아래 자료 전체를 빈 줄은 빼고 한 줄씩 번호를 붙인 목록으로 바꾸세요.

■ ■ ■ ■

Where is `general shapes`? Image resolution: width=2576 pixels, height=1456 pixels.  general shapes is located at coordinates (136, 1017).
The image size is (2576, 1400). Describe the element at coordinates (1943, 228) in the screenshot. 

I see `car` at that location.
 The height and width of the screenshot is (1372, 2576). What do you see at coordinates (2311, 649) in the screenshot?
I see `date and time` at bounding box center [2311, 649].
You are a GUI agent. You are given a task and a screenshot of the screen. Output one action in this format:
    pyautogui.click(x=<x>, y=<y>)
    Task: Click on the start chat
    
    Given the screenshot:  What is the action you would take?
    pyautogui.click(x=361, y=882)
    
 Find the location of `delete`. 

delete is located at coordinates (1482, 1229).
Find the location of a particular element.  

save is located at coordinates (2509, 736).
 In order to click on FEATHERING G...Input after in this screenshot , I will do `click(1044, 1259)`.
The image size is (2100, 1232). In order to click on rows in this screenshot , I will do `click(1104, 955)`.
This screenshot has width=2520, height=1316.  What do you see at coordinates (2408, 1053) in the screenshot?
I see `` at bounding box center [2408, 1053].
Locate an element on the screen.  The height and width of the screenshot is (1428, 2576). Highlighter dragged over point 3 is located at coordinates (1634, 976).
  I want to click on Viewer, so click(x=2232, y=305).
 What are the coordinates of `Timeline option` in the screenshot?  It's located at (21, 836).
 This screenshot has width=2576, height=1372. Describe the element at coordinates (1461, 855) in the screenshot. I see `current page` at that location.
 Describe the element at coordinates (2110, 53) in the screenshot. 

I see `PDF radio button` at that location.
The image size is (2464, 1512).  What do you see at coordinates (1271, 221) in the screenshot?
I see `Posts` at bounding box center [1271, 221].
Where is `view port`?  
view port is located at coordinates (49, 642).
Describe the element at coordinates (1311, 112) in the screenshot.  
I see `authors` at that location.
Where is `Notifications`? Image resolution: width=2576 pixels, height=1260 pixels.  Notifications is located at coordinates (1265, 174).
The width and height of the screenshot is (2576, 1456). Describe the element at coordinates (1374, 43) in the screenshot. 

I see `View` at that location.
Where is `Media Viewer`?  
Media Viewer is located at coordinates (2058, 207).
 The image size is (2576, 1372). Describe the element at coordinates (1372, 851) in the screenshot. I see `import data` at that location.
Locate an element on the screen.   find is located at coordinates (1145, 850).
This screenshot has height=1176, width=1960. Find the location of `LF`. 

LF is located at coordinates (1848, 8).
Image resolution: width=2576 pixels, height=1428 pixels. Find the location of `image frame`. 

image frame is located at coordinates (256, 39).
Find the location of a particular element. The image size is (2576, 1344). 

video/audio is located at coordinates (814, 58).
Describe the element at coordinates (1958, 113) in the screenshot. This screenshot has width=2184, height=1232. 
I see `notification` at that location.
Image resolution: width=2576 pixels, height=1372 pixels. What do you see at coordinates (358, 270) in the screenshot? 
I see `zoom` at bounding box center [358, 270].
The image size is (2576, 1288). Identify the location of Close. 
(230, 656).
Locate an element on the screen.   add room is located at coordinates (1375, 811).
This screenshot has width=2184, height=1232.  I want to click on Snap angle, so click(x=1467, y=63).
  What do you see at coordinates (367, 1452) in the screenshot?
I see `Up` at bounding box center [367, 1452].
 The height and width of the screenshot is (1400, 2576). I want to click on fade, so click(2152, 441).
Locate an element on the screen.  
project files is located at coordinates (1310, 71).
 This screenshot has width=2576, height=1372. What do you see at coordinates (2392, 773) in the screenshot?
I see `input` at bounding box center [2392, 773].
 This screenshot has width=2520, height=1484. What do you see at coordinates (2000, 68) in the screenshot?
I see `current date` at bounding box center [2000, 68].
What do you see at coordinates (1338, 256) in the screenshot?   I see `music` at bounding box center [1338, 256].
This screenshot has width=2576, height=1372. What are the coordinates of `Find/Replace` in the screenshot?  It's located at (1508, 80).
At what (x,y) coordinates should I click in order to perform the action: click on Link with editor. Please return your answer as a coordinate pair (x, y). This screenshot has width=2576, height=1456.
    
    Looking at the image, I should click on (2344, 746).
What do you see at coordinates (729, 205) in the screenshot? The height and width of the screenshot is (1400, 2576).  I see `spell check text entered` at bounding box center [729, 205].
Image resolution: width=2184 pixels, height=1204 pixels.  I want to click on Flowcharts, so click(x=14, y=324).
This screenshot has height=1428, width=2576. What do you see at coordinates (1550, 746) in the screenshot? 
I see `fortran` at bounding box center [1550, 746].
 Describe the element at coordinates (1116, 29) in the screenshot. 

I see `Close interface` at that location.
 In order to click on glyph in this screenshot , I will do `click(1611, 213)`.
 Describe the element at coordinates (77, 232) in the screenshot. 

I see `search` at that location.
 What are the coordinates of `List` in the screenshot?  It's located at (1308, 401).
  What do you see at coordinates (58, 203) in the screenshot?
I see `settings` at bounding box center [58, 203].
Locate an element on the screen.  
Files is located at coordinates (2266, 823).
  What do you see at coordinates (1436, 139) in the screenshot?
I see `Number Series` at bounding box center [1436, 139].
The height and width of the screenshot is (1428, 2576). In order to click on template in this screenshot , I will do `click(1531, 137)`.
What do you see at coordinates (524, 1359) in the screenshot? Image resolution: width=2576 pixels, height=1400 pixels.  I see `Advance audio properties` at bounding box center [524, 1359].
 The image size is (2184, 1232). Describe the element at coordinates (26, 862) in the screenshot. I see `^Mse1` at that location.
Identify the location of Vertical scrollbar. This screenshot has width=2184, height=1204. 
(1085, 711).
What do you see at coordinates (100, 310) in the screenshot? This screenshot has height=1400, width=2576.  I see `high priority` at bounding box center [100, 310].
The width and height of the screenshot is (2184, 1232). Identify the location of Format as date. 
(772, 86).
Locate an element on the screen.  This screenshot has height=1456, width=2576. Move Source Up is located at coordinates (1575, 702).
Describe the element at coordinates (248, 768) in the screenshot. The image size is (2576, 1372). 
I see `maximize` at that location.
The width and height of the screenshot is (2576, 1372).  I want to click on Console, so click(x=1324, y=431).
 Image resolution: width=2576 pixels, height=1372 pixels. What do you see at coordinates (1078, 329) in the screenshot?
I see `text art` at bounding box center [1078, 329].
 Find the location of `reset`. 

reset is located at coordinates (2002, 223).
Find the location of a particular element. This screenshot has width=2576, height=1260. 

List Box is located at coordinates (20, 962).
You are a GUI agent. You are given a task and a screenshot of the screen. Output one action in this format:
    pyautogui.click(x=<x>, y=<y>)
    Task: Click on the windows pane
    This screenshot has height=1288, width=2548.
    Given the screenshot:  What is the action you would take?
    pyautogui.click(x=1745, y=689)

■ ■ ■ ■

완성 답안 -
1. Where is `general shapes`? Image resolution: width=2576 pixels, height=1456 pixels.  general shapes is located at coordinates (136, 1017).
2. The image size is (2576, 1400). Describe the element at coordinates (1943, 228) in the screenshot. 
3. I see `car` at that location.
4.  The height and width of the screenshot is (1372, 2576). What do you see at coordinates (2311, 649) in the screenshot?
5. I see `date and time` at bounding box center [2311, 649].
6. You are a GUI agent. You are given a task and a screenshot of the screen. Output one action in this format:
7.     pyautogui.click(x=<x>, y=<y>)
8.     Task: Click on the start chat
9.     Given the screenshot:  What is the action you would take?
10.     pyautogui.click(x=361, y=882)
11.  Find the location of `delete`. 
12. delete is located at coordinates (1482, 1229).
13. Find the location of a particular element.  
14. save is located at coordinates (2509, 736).
15.  In order to click on FEATHERING G...Input after in this screenshot , I will do `click(1044, 1259)`.
16. The image size is (2100, 1232). In order to click on rows in this screenshot , I will do `click(1104, 955)`.
17. This screenshot has width=2520, height=1316.  What do you see at coordinates (2408, 1053) in the screenshot?
18. I see `` at bounding box center [2408, 1053].
19. Locate an element on the screen.  The height and width of the screenshot is (1428, 2576). Highlighter dragged over point 3 is located at coordinates (1634, 976).
20.   I want to click on Viewer, so click(x=2232, y=305).
21.  What are the coordinates of `Timeline option` in the screenshot?  It's located at (21, 836).
22.  This screenshot has width=2576, height=1372. Describe the element at coordinates (1461, 855) in the screenshot. I see `current page` at that location.
23.  Describe the element at coordinates (2110, 53) in the screenshot. 
24. I see `PDF radio button` at that location.
25. The image size is (2464, 1512).  What do you see at coordinates (1271, 221) in the screenshot?
26. I see `Posts` at bounding box center [1271, 221].
27. Where is `view port`?  
28. view port is located at coordinates (49, 642).
29. Describe the element at coordinates (1311, 112) in the screenshot.  
30. I see `authors` at that location.
31. Where is `Notifications`? Image resolution: width=2576 pixels, height=1260 pixels.  Notifications is located at coordinates (1265, 174).
32. The width and height of the screenshot is (2576, 1456). Describe the element at coordinates (1374, 43) in the screenshot. 
33. I see `View` at that location.
34. Where is `Media Viewer`?  
35. Media Viewer is located at coordinates (2058, 207).
36.  The image size is (2576, 1372). Describe the element at coordinates (1372, 851) in the screenshot. I see `import data` at that location.
37. Locate an element on the screen.   find is located at coordinates (1145, 850).
38. This screenshot has height=1176, width=1960. Find the location of `LF`. 
39. LF is located at coordinates (1848, 8).
40. Image resolution: width=2576 pixels, height=1428 pixels. Find the location of `image frame`. 
41. image frame is located at coordinates (256, 39).
42. Find the location of a particular element. The image size is (2576, 1344). 
43. video/audio is located at coordinates (814, 58).
44. Describe the element at coordinates (1958, 113) in the screenshot. This screenshot has width=2184, height=1232. 
45. I see `notification` at that location.
46. Image resolution: width=2576 pixels, height=1372 pixels. What do you see at coordinates (358, 270) in the screenshot? 
47. I see `zoom` at bounding box center [358, 270].
48. The image size is (2576, 1288). Identify the location of Close. 
49. (230, 656).
50. Locate an element on the screen.   add room is located at coordinates (1375, 811).
51. This screenshot has width=2184, height=1232.  I want to click on Snap angle, so click(x=1467, y=63).
52.   What do you see at coordinates (367, 1452) in the screenshot?
53. I see `Up` at bounding box center [367, 1452].
54.  The height and width of the screenshot is (1400, 2576). I want to click on fade, so click(2152, 441).
55. Locate an element on the screen.  
56. project files is located at coordinates (1310, 71).
57.  This screenshot has width=2576, height=1372. What do you see at coordinates (2392, 773) in the screenshot?
58. I see `input` at bounding box center [2392, 773].
59.  This screenshot has width=2520, height=1484. What do you see at coordinates (2000, 68) in the screenshot?
60. I see `current date` at bounding box center [2000, 68].
61. What do you see at coordinates (1338, 256) in the screenshot?   I see `music` at bounding box center [1338, 256].
62. This screenshot has width=2576, height=1372. What are the coordinates of `Find/Replace` in the screenshot?  It's located at (1508, 80).
63. At what (x,y) coordinates should I click in order to perform the action: click on Link with editor. Please return your answer as a coordinate pair (x, y). This screenshot has width=2576, height=1456.
64.     Looking at the image, I should click on (2344, 746).
65. What do you see at coordinates (729, 205) in the screenshot? The height and width of the screenshot is (1400, 2576).  I see `spell check text entered` at bounding box center [729, 205].
66. Image resolution: width=2184 pixels, height=1204 pixels.  I want to click on Flowcharts, so click(x=14, y=324).
67. This screenshot has height=1428, width=2576. What do you see at coordinates (1550, 746) in the screenshot? 
68. I see `fortran` at bounding box center [1550, 746].
69.  Describe the element at coordinates (1116, 29) in the screenshot. 
70. I see `Close interface` at that location.
71.  In order to click on glyph in this screenshot , I will do `click(1611, 213)`.
72.  Describe the element at coordinates (77, 232) in the screenshot. 
73. I see `search` at that location.
74.  What are the coordinates of `List` in the screenshot?  It's located at (1308, 401).
75.   What do you see at coordinates (58, 203) in the screenshot?
76. I see `settings` at bounding box center [58, 203].
77. Locate an element on the screen.  
78. Files is located at coordinates (2266, 823).
79.   What do you see at coordinates (1436, 139) in the screenshot?
80. I see `Number Series` at bounding box center [1436, 139].
81. The height and width of the screenshot is (1428, 2576). In order to click on template in this screenshot , I will do `click(1531, 137)`.
82. What do you see at coordinates (524, 1359) in the screenshot? Image resolution: width=2576 pixels, height=1400 pixels.  I see `Advance audio properties` at bounding box center [524, 1359].
83.  The image size is (2184, 1232). Describe the element at coordinates (26, 862) in the screenshot. I see `^Mse1` at that location.
84. Identify the location of Vertical scrollbar. This screenshot has width=2184, height=1204. 
85. (1085, 711).
86. What do you see at coordinates (100, 310) in the screenshot? This screenshot has height=1400, width=2576.  I see `high priority` at bounding box center [100, 310].
87. The width and height of the screenshot is (2184, 1232). Identify the location of Format as date. 
88. (772, 86).
89. Locate an element on the screen.  This screenshot has height=1456, width=2576. Move Source Up is located at coordinates (1575, 702).
90. Describe the element at coordinates (248, 768) in the screenshot. The image size is (2576, 1372). 
91. I see `maximize` at that location.
92. The width and height of the screenshot is (2576, 1372).  I want to click on Console, so click(x=1324, y=431).
93.  Image resolution: width=2576 pixels, height=1372 pixels. What do you see at coordinates (1078, 329) in the screenshot?
94. I see `text art` at bounding box center [1078, 329].
95.  Find the location of `reset`. 
96. reset is located at coordinates (2002, 223).
97. Find the location of a particular element. This screenshot has width=2576, height=1260. 
98. List Box is located at coordinates (20, 962).
99. You are a GUI agent. You are given a task and a screenshot of the screen. Output one action in this format:
100.     pyautogui.click(x=<x>, y=<y>)
101.     Task: Click on the windows pane
102.     This screenshot has height=1288, width=2548.
103.     Given the screenshot:  What is the action you would take?
104.     pyautogui.click(x=1745, y=689)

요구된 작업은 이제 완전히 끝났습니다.